▶ [AIM]: Put the rows from the line with "Viewport: 1268px width, 952px" to the line with "point(948,97)", both lines included, into a two-column CSV with the headers text and answer. Give one CSV line per row, with each field in quotation marks and any line breaks replaced by spaces.

▶ [INPUT DATA]:
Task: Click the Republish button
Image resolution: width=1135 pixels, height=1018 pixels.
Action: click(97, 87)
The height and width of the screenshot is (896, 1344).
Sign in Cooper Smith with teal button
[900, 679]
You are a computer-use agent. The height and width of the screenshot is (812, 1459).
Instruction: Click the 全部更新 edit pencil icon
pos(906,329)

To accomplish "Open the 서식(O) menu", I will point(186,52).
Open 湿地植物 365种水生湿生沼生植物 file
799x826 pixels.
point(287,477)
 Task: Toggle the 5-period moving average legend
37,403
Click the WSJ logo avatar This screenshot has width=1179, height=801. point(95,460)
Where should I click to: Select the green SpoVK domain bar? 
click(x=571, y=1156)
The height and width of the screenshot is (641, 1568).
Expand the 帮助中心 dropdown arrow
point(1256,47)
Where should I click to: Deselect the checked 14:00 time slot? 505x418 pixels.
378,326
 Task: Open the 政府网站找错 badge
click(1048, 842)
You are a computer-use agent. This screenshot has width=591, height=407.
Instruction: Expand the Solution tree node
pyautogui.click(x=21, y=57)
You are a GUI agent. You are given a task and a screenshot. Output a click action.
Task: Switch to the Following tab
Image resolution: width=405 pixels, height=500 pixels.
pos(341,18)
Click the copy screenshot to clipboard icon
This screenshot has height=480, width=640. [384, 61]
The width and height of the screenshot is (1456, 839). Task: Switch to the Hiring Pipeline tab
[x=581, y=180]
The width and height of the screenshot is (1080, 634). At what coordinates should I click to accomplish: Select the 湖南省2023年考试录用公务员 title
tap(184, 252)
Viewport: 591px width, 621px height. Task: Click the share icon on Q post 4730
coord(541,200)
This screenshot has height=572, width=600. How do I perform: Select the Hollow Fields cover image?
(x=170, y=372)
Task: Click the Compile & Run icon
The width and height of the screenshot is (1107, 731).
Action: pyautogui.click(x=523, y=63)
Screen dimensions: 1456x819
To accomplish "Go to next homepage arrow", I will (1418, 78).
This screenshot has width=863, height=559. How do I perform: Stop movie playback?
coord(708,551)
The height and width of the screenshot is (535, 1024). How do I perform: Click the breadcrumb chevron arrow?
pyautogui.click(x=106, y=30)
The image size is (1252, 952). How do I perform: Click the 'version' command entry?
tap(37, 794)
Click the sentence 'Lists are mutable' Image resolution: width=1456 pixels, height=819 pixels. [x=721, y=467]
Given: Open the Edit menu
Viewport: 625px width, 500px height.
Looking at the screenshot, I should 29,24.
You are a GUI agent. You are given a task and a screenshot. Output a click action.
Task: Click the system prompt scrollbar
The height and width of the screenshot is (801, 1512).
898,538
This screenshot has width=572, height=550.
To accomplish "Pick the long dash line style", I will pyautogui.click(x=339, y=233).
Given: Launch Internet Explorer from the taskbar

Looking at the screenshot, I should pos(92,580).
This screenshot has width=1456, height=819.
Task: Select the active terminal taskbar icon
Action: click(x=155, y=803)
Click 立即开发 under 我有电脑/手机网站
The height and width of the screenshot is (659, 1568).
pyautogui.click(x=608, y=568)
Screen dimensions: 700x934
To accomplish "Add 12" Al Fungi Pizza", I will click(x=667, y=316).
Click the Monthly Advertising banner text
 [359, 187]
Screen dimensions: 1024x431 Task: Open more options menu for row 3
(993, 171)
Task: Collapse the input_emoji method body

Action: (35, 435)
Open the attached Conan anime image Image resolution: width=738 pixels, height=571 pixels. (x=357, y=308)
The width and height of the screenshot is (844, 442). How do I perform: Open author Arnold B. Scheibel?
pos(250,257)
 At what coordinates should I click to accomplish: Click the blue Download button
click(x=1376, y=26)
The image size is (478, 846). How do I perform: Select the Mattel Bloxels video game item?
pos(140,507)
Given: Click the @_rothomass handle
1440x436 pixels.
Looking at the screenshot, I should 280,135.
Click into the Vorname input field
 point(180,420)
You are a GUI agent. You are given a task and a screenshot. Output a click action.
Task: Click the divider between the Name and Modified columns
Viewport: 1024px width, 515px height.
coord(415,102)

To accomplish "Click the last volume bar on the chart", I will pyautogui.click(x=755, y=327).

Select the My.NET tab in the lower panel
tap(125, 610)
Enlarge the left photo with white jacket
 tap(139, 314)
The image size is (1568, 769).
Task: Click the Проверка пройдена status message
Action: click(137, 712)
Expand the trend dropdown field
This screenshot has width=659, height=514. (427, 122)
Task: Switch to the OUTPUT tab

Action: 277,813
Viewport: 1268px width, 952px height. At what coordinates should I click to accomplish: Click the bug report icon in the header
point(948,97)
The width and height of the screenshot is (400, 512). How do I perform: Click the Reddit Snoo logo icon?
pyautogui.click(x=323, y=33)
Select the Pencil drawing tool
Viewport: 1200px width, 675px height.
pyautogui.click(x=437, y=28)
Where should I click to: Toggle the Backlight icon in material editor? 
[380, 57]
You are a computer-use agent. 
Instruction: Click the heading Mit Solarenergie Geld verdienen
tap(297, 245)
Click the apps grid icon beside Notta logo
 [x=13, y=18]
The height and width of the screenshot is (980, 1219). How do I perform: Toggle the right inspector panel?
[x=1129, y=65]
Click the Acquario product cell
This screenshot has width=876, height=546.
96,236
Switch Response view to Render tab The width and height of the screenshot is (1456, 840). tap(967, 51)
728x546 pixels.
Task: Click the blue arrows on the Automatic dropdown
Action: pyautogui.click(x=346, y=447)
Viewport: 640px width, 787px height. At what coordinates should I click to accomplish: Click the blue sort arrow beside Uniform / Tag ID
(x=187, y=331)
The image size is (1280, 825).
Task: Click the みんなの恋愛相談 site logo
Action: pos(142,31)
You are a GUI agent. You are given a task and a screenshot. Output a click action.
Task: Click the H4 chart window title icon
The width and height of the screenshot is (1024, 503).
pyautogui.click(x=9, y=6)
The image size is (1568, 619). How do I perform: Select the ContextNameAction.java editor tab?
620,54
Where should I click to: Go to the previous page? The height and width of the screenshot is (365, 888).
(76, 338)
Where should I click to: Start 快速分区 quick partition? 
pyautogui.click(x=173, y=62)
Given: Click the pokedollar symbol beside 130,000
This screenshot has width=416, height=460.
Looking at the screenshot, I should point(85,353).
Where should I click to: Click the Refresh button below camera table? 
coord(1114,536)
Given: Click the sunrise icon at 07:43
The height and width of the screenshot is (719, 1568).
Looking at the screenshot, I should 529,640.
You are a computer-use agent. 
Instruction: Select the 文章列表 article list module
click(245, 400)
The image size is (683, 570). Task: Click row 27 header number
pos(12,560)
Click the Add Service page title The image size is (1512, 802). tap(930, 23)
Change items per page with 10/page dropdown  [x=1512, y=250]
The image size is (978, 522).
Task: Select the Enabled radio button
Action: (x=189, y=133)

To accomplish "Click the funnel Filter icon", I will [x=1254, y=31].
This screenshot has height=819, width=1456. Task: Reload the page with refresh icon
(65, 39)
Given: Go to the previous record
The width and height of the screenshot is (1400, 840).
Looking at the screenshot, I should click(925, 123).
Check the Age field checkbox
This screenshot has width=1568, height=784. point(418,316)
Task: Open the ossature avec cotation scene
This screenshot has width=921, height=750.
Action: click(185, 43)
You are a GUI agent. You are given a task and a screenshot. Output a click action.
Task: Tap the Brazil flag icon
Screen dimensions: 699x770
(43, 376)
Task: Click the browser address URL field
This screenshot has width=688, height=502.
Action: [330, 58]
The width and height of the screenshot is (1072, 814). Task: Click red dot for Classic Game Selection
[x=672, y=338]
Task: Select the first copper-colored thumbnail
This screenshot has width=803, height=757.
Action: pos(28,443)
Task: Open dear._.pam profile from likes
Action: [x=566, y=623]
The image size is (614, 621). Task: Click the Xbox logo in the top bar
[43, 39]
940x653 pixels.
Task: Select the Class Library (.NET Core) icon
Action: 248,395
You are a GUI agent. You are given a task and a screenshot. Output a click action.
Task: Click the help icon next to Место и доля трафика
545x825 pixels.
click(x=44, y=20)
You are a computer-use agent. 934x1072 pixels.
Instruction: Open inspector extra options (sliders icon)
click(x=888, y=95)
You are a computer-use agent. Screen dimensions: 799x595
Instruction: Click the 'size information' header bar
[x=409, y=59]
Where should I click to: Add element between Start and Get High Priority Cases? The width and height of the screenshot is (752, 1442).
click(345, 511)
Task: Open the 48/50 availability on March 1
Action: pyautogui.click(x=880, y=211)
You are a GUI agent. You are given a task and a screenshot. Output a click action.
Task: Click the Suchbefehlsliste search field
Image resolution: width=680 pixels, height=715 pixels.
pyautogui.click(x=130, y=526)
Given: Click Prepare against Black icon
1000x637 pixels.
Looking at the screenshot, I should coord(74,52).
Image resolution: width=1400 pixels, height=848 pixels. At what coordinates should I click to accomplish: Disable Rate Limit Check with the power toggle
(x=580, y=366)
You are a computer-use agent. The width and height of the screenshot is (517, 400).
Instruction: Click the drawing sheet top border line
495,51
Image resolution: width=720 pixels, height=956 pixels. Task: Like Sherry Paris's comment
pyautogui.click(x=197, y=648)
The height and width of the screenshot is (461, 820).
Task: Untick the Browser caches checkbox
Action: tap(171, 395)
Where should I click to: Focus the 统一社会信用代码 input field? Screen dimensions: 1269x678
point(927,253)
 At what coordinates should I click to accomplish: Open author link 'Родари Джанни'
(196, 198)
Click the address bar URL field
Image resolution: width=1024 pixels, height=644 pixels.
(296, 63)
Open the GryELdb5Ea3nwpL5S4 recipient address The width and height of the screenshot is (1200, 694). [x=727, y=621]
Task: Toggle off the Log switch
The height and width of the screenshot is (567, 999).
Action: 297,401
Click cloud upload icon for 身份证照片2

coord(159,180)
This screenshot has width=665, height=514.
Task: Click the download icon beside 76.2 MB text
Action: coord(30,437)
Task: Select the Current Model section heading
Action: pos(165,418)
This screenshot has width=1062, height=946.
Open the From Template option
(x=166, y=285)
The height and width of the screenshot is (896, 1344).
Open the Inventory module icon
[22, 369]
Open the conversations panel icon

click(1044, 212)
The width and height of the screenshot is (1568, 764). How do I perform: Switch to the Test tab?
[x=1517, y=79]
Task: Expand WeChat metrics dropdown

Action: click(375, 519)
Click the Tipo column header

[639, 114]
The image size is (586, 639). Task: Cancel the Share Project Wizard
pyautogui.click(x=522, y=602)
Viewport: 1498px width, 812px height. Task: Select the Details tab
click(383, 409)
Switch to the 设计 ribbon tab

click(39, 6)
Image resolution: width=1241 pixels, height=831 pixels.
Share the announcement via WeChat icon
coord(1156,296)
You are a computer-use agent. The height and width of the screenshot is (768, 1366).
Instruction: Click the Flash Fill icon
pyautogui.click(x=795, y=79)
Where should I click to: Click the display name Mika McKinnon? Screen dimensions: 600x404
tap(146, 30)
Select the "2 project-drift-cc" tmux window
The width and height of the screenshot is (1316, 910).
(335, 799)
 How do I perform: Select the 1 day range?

▶ [EXERCISE OUTPUT]:
text,answer
"Viewport: 1268px width, 952px height. At what coordinates should I click to accomplish: Click the bug report icon in the header","point(948,97)"